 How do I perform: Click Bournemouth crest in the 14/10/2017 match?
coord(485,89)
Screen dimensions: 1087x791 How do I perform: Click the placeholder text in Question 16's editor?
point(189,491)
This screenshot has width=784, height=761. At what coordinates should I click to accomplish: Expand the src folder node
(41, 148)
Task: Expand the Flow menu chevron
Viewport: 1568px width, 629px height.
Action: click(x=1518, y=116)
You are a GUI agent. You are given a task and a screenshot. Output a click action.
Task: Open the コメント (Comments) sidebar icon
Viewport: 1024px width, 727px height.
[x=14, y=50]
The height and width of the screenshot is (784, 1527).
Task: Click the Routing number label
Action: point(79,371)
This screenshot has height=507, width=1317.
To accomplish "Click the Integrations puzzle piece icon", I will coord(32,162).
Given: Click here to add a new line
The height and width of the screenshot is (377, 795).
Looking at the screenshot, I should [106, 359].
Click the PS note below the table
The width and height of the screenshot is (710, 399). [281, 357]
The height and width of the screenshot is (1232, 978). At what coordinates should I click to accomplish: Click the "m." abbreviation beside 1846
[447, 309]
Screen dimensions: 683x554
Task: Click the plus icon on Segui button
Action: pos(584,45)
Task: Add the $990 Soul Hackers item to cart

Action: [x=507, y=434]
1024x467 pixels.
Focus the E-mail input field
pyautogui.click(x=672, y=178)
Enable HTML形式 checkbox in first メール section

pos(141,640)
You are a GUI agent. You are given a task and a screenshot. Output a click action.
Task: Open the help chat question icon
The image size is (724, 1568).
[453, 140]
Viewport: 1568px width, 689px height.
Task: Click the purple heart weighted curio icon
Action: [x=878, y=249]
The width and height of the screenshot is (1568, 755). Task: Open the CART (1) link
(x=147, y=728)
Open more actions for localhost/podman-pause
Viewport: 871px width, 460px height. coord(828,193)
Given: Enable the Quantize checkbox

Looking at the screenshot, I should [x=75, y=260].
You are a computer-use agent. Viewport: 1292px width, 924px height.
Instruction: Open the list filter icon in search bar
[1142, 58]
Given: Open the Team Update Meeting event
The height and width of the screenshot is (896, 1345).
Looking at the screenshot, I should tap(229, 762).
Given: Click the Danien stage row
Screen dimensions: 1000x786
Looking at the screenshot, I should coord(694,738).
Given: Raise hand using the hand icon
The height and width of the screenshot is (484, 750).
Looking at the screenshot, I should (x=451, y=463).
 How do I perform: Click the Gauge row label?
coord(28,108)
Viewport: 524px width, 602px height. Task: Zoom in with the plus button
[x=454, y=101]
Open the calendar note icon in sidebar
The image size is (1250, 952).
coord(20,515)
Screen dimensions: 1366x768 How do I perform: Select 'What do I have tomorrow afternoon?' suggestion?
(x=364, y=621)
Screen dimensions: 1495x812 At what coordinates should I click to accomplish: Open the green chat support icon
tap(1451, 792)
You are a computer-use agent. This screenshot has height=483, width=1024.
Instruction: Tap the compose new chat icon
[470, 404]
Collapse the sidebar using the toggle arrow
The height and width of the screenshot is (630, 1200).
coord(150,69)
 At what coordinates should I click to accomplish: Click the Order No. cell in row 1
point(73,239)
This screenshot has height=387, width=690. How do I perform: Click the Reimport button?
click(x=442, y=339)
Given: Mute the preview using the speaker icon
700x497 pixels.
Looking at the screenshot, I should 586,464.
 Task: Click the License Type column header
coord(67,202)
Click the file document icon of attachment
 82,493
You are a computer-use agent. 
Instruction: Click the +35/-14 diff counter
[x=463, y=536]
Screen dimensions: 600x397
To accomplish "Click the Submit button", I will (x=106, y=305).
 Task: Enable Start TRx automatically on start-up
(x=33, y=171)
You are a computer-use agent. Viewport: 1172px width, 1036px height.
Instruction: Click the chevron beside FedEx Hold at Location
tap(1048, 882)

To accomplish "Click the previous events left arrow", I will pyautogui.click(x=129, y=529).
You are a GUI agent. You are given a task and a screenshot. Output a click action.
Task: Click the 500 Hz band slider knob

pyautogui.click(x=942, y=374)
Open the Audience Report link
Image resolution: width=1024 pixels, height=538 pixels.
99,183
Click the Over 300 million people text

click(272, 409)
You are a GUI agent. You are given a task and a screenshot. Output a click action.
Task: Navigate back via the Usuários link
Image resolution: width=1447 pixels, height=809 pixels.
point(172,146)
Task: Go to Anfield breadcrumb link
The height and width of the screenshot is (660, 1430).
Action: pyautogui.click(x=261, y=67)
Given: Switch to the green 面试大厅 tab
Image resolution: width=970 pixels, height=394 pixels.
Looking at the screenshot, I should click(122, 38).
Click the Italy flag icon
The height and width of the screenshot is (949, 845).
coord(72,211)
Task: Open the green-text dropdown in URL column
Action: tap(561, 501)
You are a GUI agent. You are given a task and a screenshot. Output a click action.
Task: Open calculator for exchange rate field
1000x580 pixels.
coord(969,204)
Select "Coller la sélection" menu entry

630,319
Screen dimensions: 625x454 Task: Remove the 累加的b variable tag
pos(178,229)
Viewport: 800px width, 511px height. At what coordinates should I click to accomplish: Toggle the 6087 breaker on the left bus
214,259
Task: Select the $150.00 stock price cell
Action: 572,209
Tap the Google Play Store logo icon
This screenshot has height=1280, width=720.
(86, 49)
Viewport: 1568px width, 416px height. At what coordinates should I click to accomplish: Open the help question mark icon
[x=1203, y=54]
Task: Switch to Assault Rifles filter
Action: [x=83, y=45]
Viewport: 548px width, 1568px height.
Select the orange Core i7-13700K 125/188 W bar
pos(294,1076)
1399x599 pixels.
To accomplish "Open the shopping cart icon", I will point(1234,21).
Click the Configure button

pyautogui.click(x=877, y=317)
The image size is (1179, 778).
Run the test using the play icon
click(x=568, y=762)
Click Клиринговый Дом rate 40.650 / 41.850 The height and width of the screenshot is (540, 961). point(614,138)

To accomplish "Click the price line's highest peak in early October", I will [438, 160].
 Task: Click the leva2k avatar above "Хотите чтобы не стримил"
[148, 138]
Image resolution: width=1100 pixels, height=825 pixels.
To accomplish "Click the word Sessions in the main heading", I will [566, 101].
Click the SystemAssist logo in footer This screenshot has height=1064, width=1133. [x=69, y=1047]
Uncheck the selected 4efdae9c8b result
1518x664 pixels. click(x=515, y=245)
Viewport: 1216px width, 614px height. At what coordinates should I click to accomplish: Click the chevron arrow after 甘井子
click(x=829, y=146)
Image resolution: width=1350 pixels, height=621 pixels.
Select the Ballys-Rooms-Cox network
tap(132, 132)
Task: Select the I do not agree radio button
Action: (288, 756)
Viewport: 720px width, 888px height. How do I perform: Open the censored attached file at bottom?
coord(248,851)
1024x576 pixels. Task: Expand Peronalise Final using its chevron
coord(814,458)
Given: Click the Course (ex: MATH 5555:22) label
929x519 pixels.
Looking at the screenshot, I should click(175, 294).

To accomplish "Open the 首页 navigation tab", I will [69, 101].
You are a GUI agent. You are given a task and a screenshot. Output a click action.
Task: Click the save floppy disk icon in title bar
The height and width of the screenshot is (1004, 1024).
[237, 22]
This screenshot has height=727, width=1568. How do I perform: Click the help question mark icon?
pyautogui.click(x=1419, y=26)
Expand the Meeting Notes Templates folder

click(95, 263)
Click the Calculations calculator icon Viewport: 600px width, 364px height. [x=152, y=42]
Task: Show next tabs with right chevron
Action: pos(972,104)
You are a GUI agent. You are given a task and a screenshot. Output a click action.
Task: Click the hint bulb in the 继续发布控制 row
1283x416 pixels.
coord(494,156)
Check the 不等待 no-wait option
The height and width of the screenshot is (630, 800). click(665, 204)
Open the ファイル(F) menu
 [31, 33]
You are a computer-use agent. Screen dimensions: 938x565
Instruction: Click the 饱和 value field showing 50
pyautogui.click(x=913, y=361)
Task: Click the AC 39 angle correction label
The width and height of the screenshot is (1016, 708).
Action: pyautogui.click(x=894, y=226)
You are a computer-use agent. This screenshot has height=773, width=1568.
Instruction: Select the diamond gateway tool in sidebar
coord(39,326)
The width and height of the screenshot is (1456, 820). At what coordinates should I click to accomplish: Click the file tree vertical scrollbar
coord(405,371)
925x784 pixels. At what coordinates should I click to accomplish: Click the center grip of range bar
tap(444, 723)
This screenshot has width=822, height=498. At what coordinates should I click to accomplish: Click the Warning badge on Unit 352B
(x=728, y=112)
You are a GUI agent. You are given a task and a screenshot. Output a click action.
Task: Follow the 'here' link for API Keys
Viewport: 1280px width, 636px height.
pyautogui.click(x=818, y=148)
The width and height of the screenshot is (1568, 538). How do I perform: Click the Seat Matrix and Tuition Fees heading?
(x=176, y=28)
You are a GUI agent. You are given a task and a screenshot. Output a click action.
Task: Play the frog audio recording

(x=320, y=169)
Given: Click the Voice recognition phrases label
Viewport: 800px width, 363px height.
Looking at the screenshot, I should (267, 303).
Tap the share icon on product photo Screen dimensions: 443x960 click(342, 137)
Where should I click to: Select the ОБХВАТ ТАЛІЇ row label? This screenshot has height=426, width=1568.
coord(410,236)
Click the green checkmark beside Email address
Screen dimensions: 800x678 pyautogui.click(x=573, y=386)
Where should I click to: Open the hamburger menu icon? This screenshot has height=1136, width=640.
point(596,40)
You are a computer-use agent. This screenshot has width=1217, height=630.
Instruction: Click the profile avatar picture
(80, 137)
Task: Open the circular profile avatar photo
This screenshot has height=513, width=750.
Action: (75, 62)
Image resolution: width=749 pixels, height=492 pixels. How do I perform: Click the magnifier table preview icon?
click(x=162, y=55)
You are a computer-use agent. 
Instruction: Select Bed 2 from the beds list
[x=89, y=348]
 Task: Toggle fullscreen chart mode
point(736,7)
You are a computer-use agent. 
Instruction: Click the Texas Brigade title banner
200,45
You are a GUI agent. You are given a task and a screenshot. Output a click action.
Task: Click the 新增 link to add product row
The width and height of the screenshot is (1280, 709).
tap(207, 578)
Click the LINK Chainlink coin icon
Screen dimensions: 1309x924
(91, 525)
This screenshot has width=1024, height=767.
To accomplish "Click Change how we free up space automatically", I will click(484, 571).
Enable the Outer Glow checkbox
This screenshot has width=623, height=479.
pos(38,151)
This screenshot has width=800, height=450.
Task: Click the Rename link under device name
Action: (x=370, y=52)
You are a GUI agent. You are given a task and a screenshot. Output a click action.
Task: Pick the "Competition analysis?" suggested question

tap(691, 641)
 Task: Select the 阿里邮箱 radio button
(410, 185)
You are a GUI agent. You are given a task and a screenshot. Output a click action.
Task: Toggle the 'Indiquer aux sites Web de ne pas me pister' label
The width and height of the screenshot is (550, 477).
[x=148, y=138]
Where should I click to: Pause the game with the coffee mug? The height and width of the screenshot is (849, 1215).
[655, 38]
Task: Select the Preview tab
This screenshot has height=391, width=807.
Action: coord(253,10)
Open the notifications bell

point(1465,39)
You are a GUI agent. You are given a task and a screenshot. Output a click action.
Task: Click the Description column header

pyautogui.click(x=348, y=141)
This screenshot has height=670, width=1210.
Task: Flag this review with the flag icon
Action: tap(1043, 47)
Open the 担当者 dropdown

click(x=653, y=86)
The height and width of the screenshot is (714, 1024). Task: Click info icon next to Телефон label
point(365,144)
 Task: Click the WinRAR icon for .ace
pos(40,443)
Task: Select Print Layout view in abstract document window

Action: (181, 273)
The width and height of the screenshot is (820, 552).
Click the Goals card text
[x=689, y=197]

+---+

> [What is needed]
The range runs from the line with "Instruction: Click the Texas" up to and including the line with "Task: Select the Preview tab" in the listing above; please write out exactly those lines and nothing more.

> [Response area]
Instruction: Click the Texas Brigade title banner
200,45
You are a GUI agent. You are given a task and a screenshot. Output a click action.
Task: Click the 新增 link to add product row
The width and height of the screenshot is (1280, 709).
tap(207, 578)
Click the LINK Chainlink coin icon
Screen dimensions: 1309x924
(91, 525)
This screenshot has width=1024, height=767.
To accomplish "Click Change how we free up space automatically", I will click(484, 571).
Enable the Outer Glow checkbox
This screenshot has width=623, height=479.
pos(38,151)
This screenshot has width=800, height=450.
Task: Click the Rename link under device name
Action: (x=370, y=52)
You are a GUI agent. You are given a task and a screenshot. Output a click action.
Task: Pick the "Competition analysis?" suggested question

tap(691, 641)
 Task: Select the 阿里邮箱 radio button
(410, 185)
You are a GUI agent. You are given a task and a screenshot. Output a click action.
Task: Toggle the 'Indiquer aux sites Web de ne pas me pister' label
The width and height of the screenshot is (550, 477).
[x=148, y=138]
Where should I click to: Pause the game with the coffee mug? The height and width of the screenshot is (849, 1215).
[655, 38]
Task: Select the Preview tab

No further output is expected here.